Introduction
The Google Fast Pair Service (GFPS) utilizes Bluetooth Low Energy (BLE) to discover nearby Bluetooth devices without using significant phone battery, enabling “magical” scenarios based on device proximity.
Features
GFPS is aimed at facilitating the pairing of Bluetooth and BLE devices, such as speakers, headphones, car kits, mice and keyboards, with as little user interaction required as possible. By implementing the following spec, Google will continue to release additional features that build upon it. This includes:
- Displaying a half page notification when the device is in pairing mode to facilitate easy initial pairing. Additionally companion apps are easily marketed to users.
- Associating the device with the user's account after the initial pairing has completed.

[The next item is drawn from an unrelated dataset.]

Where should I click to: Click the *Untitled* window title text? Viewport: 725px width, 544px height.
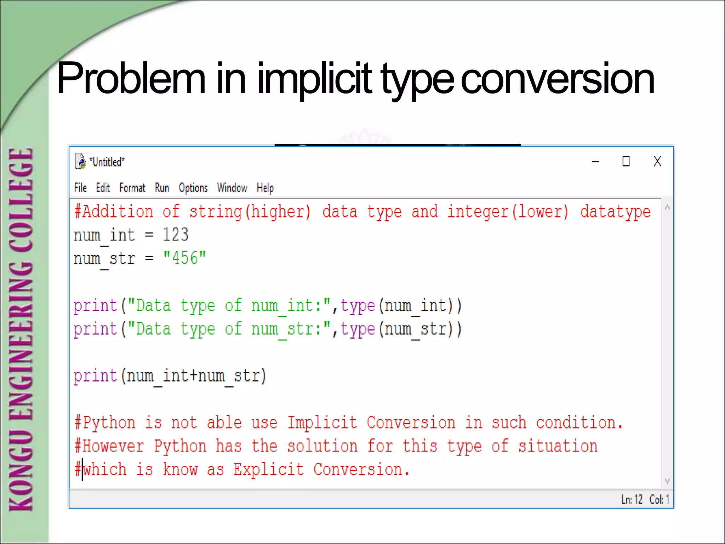click(107, 162)
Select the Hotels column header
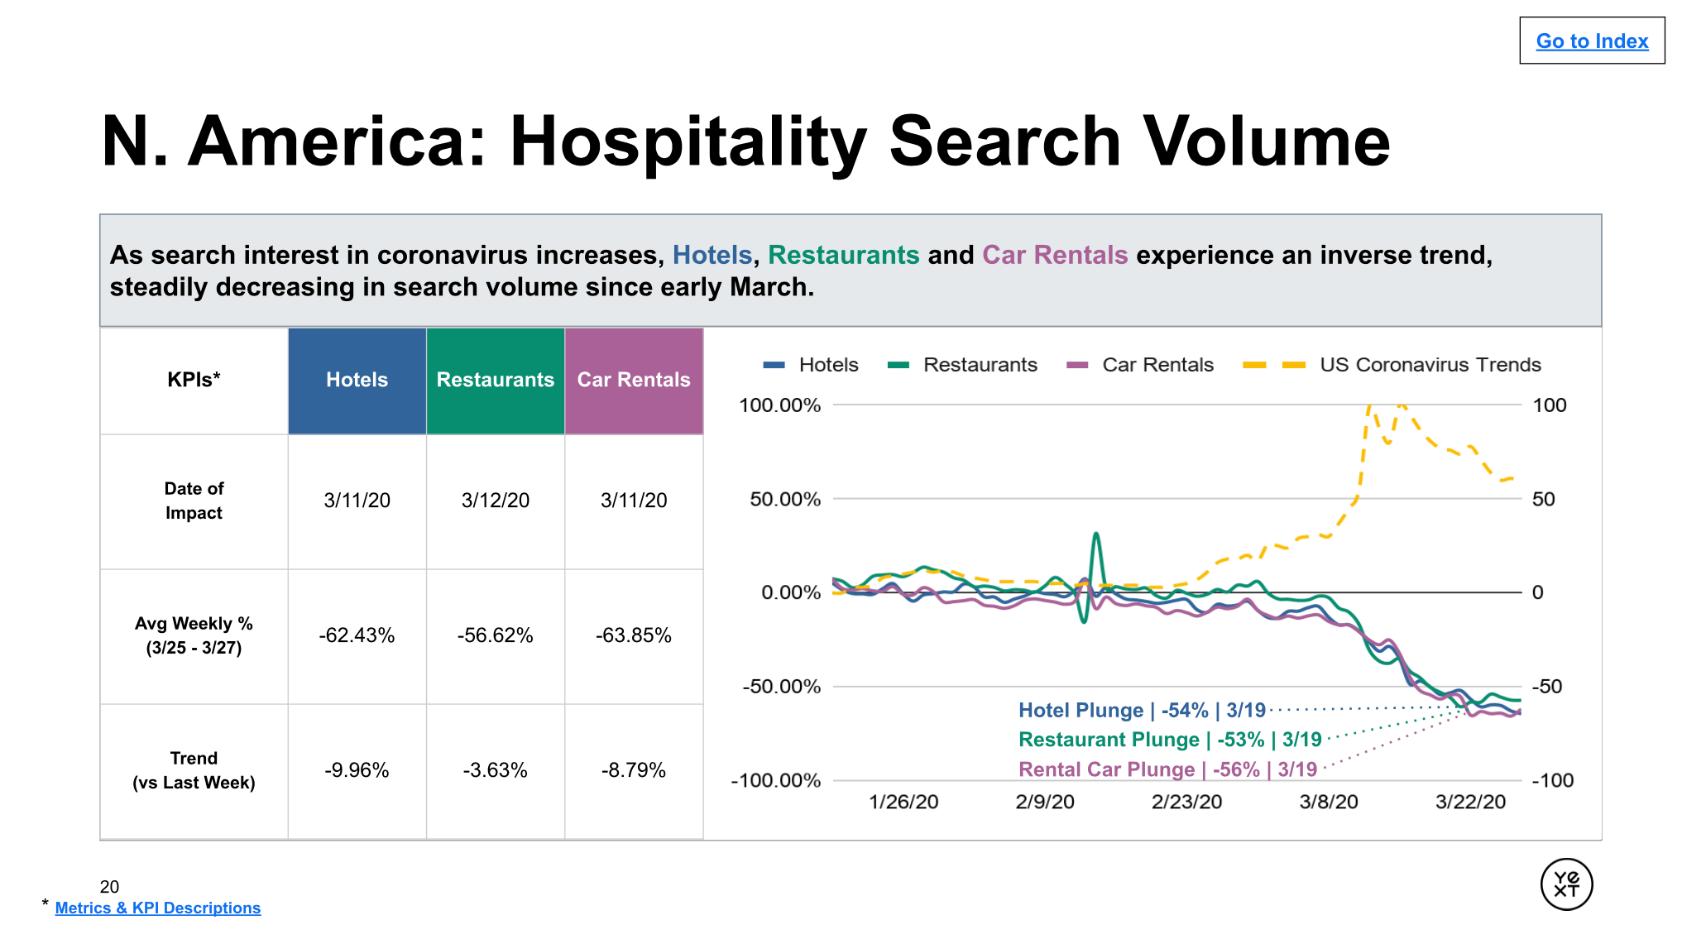 (357, 380)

- Displaying a subsequent pairing notification when the device is turned on and near another phone, tablet, or desktop that the user owns, so that the user does not need to know how to put the device back into pairing mode before pairing with their other devices.
- Associating a personalized name with the device.
- Battery notifications are displayed for the headphones.
- Shows device details in Android 10+.
- Ability for users to locate a lost headset or buds.
- Offline pairing is available for low-network situations.
- Support Audio switch to seamlessly transition headset connections between devices based on user activity (e.g. starting a movie) and prioritized events (e.g. an incoming call).
Feature Requirements
The following table describes which types of devices must implement specific features for a given specification version:
Spec version | Feature | Speaker | Headset | TWS | Single Earbud |
---|---|---|---|---|---|
V2.0 | Initial Pairing Subsequent Pairing |
Yes Yes |
Yes Yes |
Yes Yes |
Yes Yes |
V3.0 & V3.1 |
Battery Level Notification Personalized Name Ring the Device Retroactive Account Key Writing |
Yes Yes Yes |
Yes Yes Yes Yes |
||
V3.2 | Audio switch |
Profile dependencies
The GFPS implementation is compatible with the Bluetooth Core Specification v4.2 or later.
Octet order
Wherever a field consists of multiple bytes, the byte ordering is big-endian, that is, network byte order (most-significant octet to least-significant octet).
Note that while this is standard for bytes transferred over networks, it is different from the byte ordering for multi-byte fields in Bluetooth SIG specifications (for example, a service UUID in an advertisement is little-endian).
Reference Implementation
See Nearby embedded SDK library for the reference implementation.